The goal of surgery is to create more space for the rotator cuff. To do this, Prof Imam will remove the inflamed portion of the bursa. He may also remove part of the acromion. This is also known as a subacromial decompression. These procedures are done with an arthroscopic technique (Keyhole surgery). He may also treat other conditions present in the shoulder at the time of surgery. These can include arthritis between the clavicle (collarbone) and the acromion (acromioclavicular arthritis), inflammation of the biceps tendon (biceps tendonitis), or a partial rotator cuff tear.

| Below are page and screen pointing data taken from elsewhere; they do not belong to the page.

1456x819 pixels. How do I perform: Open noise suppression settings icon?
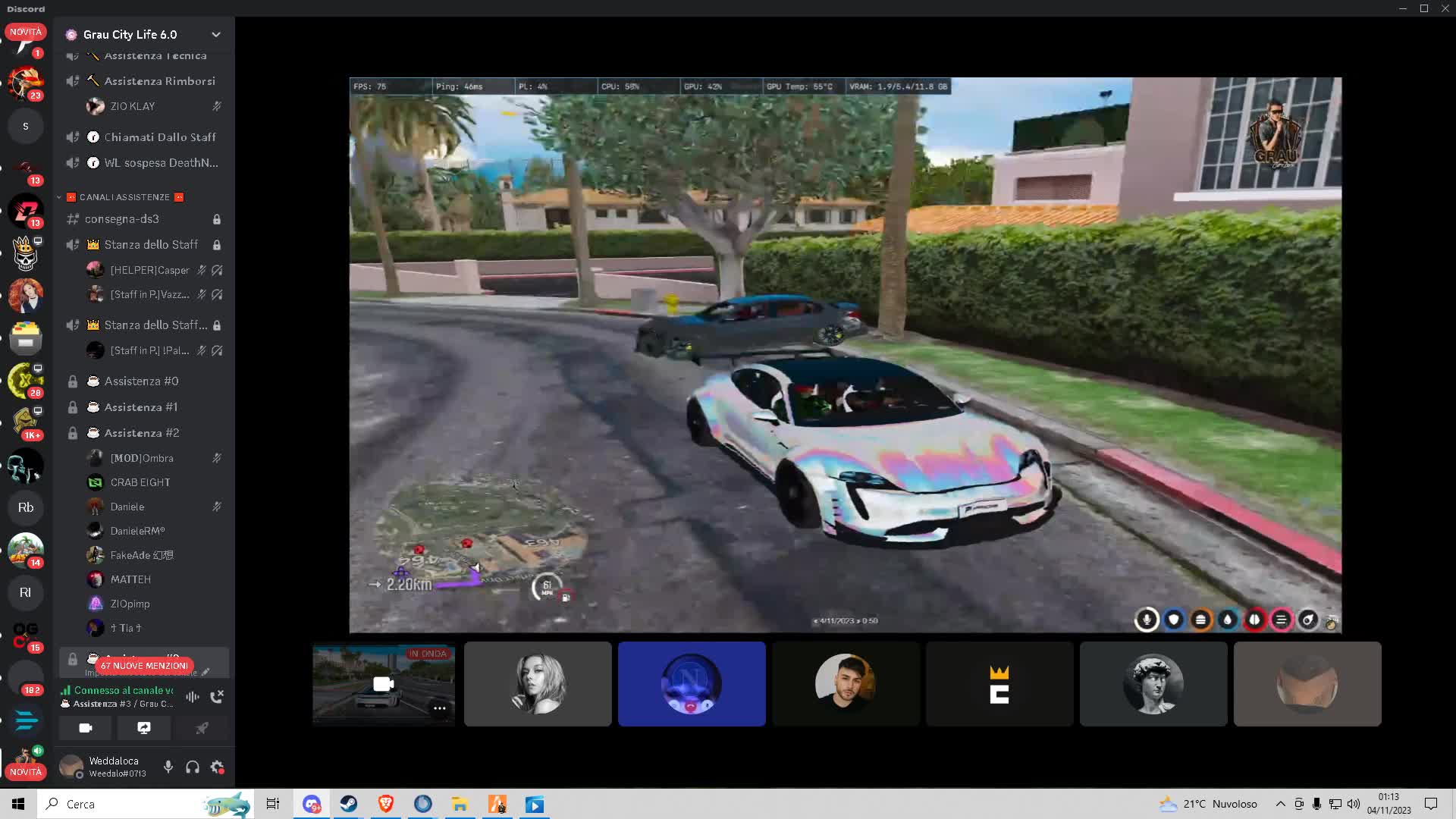[x=193, y=696]
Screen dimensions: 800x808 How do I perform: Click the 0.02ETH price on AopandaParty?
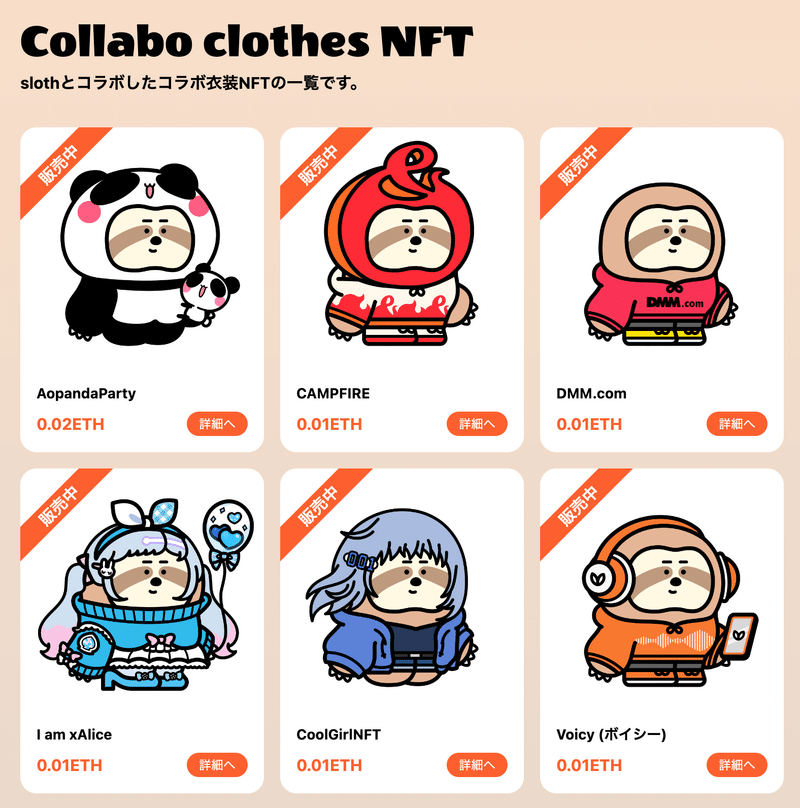tap(71, 424)
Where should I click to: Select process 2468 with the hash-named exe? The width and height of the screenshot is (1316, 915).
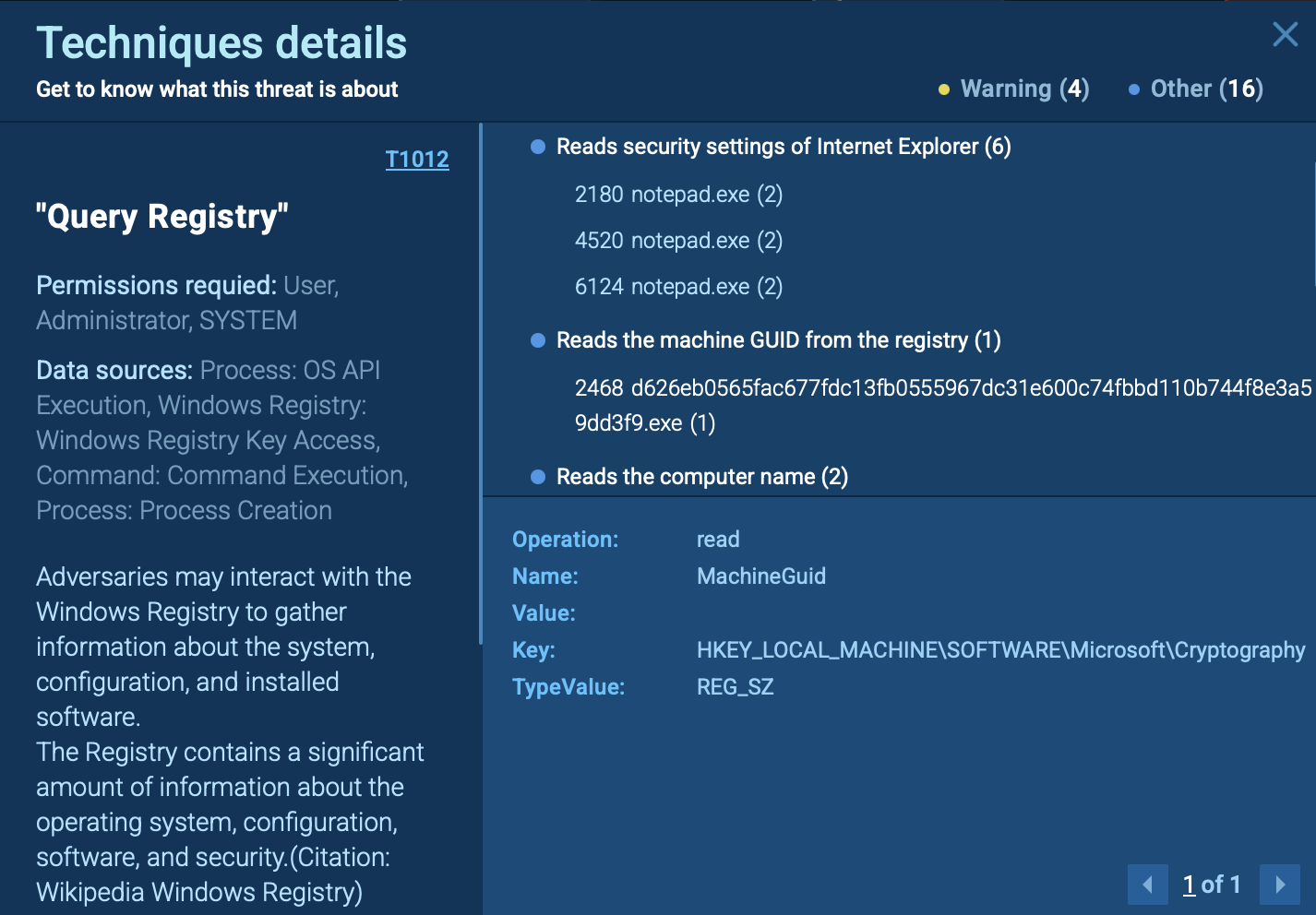pos(941,388)
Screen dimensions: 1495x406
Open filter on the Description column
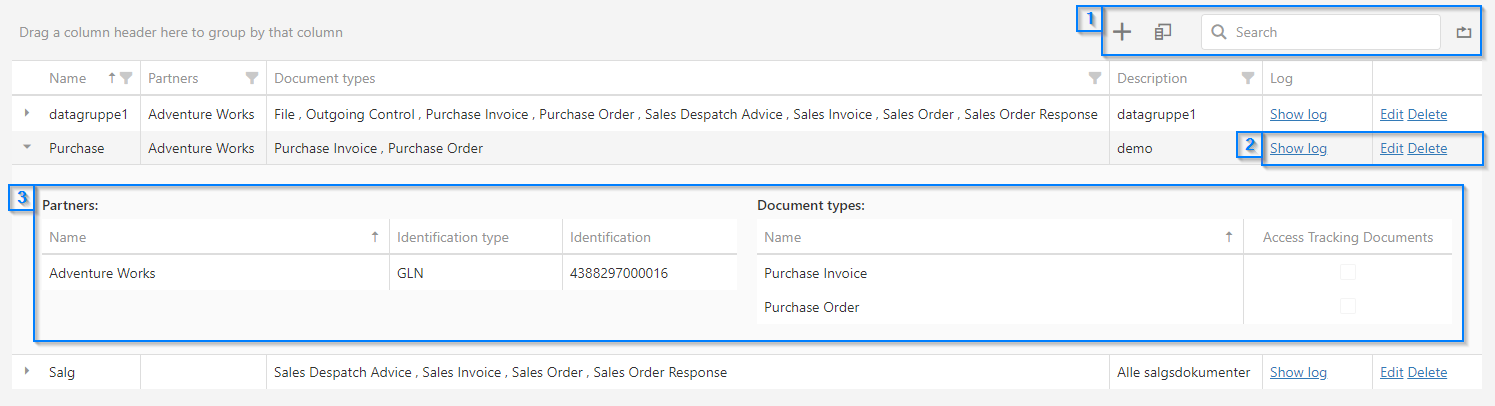click(x=1247, y=78)
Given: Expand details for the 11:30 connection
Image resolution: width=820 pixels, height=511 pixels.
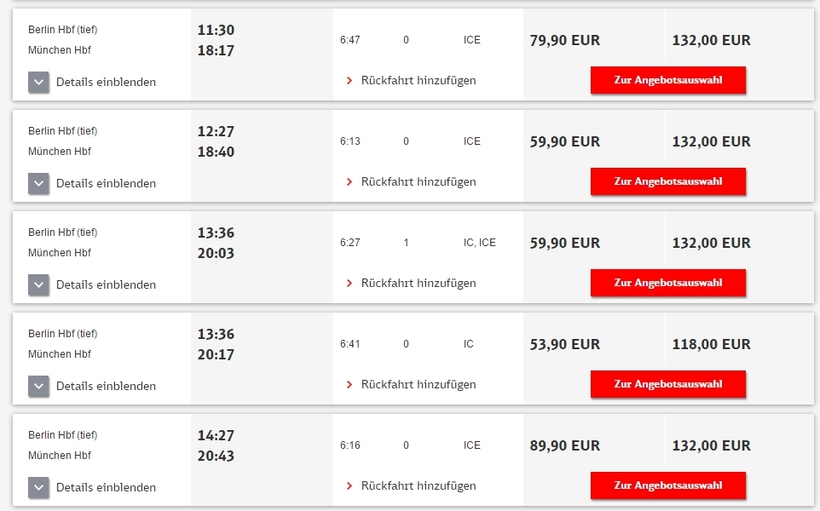Looking at the screenshot, I should click(x=39, y=82).
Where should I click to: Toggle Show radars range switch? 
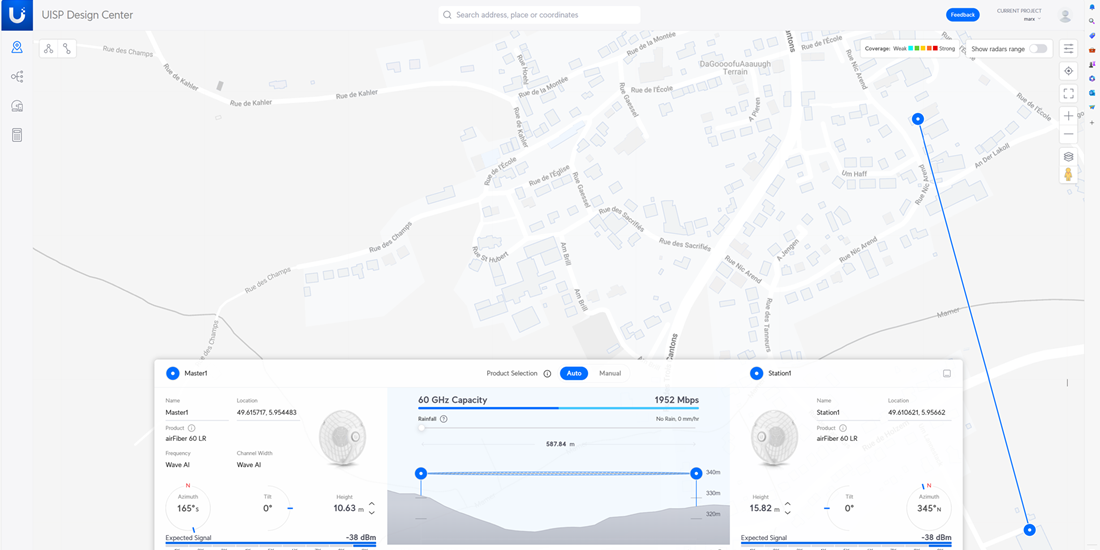[x=1038, y=48]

Rehabilitation. After surgery, your arm may be placed in a sling for a short period. This allows for early healing. As soon as your comfort allows, Prof Imam or a team member will remove the sling to begin exercising and using the arm.
Prof Imam or a team member will provide a rehabilitation program based on your needs and the findings at surgery. This will include exercises to regain the range of motion of the shoulder and strength of the arm. It typically takes 2 to 4 months to achieve complete relief of pain, but it may take up to a year, especially when the problem has been going on for a long time.

• Summary

◦ Subacromial impingement is the most common cause of shoulder pain which occurs as a result of compression of the rotator cuff muscles by superior structures (AC joint, acromion, CA ligament) leading to inflammation and development of bursitis.
◦ Diagnosis can be made on physical examination with a positive Neer and Hawkins tests, and can be supplemented with MRI studies.
◦ Treatment is a trial of nonoperative measures including NSAIDs, physical therapy and corticosteroid injections. Arthroscopic subacromial decompression with possible acromioplasty is indicated in patients who fail conservative measures.